* _Records shown_
________
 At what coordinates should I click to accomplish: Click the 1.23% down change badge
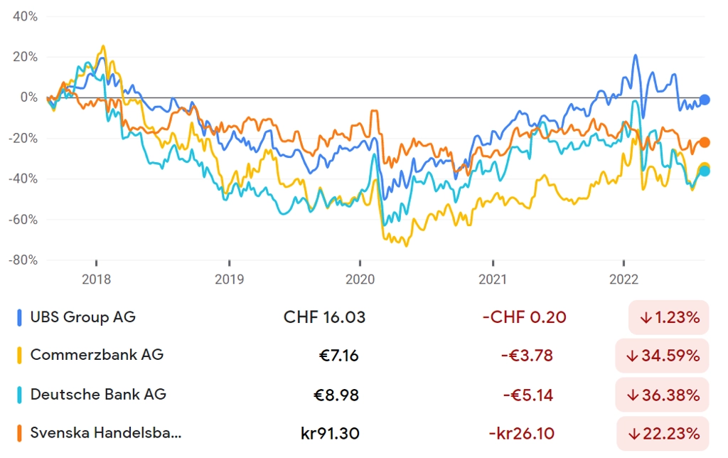pos(668,318)
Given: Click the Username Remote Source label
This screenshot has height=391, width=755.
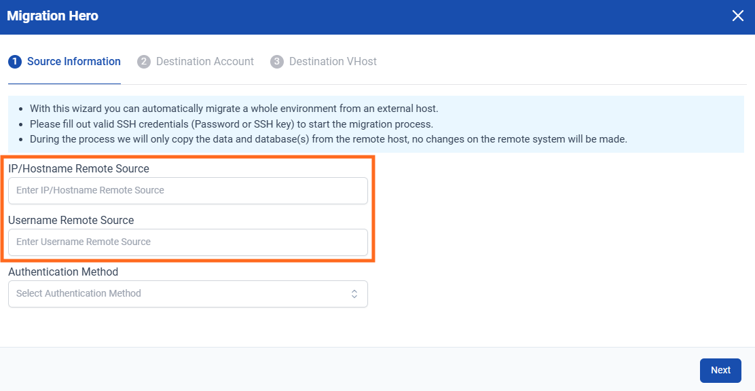Looking at the screenshot, I should click(x=71, y=220).
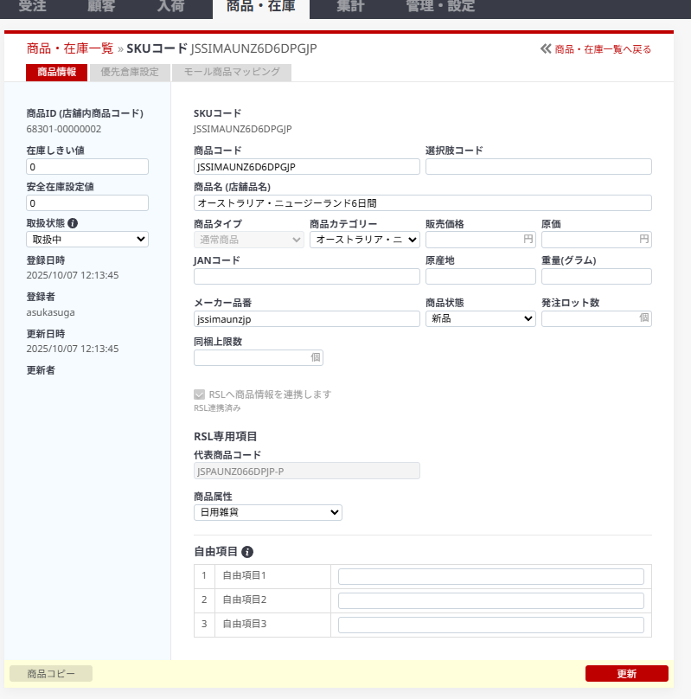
________
Output nothing but the records above, word for word, with the pictures removed.

 At what coordinates should I click to accomplish: Click the 1.23% down change badge
pos(668,318)
Given: Click the Username Remote Source label
This screenshot has height=391, width=755.
Looking at the screenshot, I should click(x=71, y=220).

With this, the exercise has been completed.